→ **Exercise objective**:
Repeat exactly the lines from the first line of the records through the line containing "Viewport: 800px width, 583px height.", and nothing more.
'''
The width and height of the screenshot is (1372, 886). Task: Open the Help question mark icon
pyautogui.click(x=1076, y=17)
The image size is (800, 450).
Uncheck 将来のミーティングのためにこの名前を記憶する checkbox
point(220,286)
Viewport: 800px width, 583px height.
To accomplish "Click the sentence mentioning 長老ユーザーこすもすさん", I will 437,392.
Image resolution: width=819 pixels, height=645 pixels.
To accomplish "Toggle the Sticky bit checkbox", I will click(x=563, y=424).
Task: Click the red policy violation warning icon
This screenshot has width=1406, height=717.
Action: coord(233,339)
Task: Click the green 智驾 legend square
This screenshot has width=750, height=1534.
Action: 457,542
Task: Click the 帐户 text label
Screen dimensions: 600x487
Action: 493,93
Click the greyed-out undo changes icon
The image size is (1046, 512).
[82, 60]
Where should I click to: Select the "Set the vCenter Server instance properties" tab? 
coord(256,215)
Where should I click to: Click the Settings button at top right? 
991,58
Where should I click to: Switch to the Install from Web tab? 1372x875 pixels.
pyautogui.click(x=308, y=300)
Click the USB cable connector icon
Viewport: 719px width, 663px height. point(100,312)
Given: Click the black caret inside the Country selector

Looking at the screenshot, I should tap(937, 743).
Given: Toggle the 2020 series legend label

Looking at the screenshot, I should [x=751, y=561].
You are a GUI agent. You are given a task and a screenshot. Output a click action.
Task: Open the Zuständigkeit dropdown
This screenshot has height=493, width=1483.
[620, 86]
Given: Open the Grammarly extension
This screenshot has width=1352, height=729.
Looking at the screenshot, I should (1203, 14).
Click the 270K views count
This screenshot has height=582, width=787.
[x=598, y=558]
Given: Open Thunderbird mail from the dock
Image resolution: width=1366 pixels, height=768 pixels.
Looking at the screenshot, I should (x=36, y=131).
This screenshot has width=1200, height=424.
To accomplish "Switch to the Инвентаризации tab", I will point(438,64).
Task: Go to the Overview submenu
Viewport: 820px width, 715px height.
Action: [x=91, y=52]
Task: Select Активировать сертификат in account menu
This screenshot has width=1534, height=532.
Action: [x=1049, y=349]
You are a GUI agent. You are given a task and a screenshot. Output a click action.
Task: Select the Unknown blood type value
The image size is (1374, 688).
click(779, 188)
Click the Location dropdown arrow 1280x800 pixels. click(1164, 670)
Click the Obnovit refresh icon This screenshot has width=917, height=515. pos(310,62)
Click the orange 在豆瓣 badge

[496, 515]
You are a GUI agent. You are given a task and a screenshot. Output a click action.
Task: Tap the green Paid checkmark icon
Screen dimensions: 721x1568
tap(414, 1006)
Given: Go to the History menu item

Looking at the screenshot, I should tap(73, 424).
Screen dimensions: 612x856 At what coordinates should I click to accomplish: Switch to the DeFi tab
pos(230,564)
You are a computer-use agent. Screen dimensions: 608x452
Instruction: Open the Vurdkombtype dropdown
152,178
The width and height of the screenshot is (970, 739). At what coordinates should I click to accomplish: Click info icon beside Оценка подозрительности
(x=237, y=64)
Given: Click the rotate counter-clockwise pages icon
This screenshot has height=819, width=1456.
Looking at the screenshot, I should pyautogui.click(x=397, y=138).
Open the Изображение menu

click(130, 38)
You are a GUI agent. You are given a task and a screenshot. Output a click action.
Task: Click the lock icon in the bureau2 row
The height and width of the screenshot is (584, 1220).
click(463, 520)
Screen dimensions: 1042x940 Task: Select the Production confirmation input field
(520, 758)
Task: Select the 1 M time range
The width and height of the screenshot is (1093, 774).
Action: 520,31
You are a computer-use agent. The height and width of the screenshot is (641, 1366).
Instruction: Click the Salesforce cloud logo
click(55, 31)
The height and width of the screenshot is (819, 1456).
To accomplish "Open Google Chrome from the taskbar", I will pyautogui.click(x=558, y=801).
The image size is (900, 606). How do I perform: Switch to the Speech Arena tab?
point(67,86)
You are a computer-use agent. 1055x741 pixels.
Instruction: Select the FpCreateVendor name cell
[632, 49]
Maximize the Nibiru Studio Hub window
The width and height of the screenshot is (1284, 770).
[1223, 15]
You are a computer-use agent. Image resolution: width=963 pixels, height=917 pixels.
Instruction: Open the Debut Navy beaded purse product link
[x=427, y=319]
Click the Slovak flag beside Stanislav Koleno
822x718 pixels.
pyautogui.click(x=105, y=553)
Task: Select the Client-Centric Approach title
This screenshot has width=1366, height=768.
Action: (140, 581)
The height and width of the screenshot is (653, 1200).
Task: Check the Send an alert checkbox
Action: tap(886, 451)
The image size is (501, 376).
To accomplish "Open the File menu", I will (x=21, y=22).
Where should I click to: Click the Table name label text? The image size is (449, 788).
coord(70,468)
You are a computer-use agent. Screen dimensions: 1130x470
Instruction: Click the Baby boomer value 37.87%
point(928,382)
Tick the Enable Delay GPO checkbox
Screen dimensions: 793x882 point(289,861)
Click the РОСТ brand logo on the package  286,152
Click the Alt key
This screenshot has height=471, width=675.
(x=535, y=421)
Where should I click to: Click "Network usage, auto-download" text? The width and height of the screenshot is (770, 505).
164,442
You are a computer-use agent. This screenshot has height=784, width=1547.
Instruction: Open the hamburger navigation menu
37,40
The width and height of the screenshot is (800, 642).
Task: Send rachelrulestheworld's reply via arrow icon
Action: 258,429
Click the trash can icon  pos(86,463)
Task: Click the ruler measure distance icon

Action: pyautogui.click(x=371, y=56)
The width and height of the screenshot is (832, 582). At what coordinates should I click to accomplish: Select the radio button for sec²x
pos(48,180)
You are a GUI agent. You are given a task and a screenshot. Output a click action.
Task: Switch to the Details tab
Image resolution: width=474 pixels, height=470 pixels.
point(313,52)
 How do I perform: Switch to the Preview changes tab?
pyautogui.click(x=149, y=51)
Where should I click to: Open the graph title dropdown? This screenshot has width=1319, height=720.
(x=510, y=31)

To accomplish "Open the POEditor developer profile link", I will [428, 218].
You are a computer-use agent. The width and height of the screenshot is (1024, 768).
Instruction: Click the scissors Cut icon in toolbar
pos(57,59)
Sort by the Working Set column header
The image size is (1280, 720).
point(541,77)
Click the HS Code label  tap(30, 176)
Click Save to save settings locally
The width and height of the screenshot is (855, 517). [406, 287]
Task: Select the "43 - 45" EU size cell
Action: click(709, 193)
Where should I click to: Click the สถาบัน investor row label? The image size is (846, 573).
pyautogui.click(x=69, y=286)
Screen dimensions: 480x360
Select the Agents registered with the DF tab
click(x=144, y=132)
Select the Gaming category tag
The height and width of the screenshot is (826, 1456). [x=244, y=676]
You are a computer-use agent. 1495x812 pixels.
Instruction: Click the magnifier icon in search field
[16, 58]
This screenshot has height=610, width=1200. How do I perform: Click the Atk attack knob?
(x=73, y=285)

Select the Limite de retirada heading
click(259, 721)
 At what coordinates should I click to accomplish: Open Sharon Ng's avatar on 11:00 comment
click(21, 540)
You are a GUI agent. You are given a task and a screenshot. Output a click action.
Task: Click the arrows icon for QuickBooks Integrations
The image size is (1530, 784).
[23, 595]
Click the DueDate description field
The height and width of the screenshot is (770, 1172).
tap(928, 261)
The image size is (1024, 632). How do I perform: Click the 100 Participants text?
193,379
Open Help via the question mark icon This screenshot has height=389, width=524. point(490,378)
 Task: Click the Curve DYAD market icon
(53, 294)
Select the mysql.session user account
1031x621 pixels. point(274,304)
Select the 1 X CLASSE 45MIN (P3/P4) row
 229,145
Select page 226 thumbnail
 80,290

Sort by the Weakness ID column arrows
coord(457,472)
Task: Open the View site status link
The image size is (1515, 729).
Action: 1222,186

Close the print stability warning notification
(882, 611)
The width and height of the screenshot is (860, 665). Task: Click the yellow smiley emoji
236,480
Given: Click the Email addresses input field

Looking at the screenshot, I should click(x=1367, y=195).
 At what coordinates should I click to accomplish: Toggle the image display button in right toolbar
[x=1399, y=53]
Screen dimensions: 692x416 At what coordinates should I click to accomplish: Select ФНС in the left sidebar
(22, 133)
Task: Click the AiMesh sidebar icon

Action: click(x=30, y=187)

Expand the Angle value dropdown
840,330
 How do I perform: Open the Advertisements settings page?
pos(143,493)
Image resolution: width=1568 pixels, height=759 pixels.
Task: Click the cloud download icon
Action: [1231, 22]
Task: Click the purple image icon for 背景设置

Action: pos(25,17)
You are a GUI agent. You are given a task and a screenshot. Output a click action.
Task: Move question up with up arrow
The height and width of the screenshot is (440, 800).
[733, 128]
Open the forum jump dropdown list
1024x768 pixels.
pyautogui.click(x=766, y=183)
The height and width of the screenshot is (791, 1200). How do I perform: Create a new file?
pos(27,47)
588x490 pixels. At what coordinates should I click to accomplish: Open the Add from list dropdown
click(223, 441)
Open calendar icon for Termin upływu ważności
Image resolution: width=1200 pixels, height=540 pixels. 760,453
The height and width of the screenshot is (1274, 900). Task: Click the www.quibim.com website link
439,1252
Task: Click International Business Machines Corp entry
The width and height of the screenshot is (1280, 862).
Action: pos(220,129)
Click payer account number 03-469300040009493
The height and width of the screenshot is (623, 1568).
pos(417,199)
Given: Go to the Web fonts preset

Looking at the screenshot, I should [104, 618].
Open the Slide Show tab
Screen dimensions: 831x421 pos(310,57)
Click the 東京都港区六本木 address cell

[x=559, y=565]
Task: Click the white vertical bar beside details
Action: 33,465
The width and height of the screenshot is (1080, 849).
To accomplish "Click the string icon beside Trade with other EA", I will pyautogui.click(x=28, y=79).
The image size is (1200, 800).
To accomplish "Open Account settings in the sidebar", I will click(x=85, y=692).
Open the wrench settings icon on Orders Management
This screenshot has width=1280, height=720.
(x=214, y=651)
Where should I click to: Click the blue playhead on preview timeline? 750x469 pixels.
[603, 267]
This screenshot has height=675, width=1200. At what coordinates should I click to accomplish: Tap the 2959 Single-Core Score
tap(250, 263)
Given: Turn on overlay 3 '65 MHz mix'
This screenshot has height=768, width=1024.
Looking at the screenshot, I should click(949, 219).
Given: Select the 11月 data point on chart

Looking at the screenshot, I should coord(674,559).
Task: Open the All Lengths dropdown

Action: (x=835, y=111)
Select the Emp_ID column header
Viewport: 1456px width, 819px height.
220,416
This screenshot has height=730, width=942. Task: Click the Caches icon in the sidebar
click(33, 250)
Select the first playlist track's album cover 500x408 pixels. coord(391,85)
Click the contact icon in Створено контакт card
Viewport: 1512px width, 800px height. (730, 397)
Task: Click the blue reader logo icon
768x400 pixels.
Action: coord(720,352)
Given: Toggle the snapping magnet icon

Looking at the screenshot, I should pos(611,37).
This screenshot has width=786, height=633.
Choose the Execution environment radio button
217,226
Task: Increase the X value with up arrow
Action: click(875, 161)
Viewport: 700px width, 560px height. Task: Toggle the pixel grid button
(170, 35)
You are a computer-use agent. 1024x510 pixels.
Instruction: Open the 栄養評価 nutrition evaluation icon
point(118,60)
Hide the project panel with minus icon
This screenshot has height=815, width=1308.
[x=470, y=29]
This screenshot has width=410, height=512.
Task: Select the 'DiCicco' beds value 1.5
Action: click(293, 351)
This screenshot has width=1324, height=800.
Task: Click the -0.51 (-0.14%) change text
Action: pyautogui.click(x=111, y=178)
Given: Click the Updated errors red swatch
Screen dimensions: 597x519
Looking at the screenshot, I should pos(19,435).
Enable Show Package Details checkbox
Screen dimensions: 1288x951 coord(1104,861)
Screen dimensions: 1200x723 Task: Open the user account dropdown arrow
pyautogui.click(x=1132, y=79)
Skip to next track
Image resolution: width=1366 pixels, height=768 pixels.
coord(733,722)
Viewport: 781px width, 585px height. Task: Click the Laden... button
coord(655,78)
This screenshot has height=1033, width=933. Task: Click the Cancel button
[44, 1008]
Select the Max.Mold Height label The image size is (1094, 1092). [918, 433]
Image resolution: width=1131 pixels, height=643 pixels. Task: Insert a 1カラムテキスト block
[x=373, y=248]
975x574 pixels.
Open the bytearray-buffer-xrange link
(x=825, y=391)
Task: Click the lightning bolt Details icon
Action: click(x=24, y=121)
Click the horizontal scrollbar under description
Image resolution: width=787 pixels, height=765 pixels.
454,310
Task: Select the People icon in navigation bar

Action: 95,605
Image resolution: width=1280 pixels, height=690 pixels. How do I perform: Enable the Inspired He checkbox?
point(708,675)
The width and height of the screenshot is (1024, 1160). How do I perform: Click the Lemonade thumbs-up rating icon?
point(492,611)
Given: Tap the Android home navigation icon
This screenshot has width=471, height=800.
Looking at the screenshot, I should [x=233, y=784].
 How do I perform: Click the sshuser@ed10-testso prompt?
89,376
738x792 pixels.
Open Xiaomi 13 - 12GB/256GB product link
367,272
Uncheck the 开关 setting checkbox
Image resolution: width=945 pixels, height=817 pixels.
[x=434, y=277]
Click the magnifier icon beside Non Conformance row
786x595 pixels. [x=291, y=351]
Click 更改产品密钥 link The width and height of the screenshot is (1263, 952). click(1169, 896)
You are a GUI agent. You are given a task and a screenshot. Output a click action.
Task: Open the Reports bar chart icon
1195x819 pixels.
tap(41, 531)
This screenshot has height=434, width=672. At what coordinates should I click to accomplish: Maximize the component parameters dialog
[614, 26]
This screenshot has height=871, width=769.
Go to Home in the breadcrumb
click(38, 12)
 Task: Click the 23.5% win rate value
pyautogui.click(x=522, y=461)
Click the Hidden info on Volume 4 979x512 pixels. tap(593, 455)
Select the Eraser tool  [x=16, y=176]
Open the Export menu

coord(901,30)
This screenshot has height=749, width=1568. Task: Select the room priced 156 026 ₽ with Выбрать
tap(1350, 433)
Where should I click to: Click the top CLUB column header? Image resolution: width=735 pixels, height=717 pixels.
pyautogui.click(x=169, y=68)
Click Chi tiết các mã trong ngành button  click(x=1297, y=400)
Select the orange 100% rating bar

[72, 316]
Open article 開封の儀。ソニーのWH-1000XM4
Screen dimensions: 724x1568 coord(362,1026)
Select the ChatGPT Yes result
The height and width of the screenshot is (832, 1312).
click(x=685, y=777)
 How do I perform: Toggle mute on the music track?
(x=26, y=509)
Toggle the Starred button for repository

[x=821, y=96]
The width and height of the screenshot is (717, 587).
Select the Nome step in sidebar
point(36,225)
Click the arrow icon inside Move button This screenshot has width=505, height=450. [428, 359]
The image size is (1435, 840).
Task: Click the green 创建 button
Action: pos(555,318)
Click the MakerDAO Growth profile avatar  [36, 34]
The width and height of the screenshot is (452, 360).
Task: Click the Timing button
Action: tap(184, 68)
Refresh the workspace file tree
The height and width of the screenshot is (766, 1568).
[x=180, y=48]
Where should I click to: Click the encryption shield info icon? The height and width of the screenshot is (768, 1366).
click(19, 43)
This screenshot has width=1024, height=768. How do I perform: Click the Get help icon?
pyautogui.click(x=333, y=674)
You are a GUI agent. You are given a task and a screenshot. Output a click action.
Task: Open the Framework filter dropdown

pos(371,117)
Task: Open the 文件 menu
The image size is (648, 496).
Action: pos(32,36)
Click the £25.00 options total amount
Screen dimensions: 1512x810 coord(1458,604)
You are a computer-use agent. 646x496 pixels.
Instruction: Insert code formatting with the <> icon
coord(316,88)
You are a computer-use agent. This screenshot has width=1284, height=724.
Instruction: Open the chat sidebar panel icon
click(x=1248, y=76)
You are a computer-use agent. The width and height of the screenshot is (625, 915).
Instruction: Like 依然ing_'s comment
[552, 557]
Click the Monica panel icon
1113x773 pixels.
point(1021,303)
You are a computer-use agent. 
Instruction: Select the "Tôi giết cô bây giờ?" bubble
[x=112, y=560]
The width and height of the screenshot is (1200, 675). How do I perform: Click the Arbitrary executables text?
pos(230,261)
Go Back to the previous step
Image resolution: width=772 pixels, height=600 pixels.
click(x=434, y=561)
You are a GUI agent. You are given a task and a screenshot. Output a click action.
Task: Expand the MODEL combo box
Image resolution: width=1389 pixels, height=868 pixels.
'''
→ **Response**:
The width and height of the screenshot is (1372, 886). Task: Open the Help question mark icon
pyautogui.click(x=1076, y=17)
The image size is (800, 450).
Uncheck 将来のミーティングのためにこの名前を記憶する checkbox
point(220,286)
Viewport: 800px width, 583px height.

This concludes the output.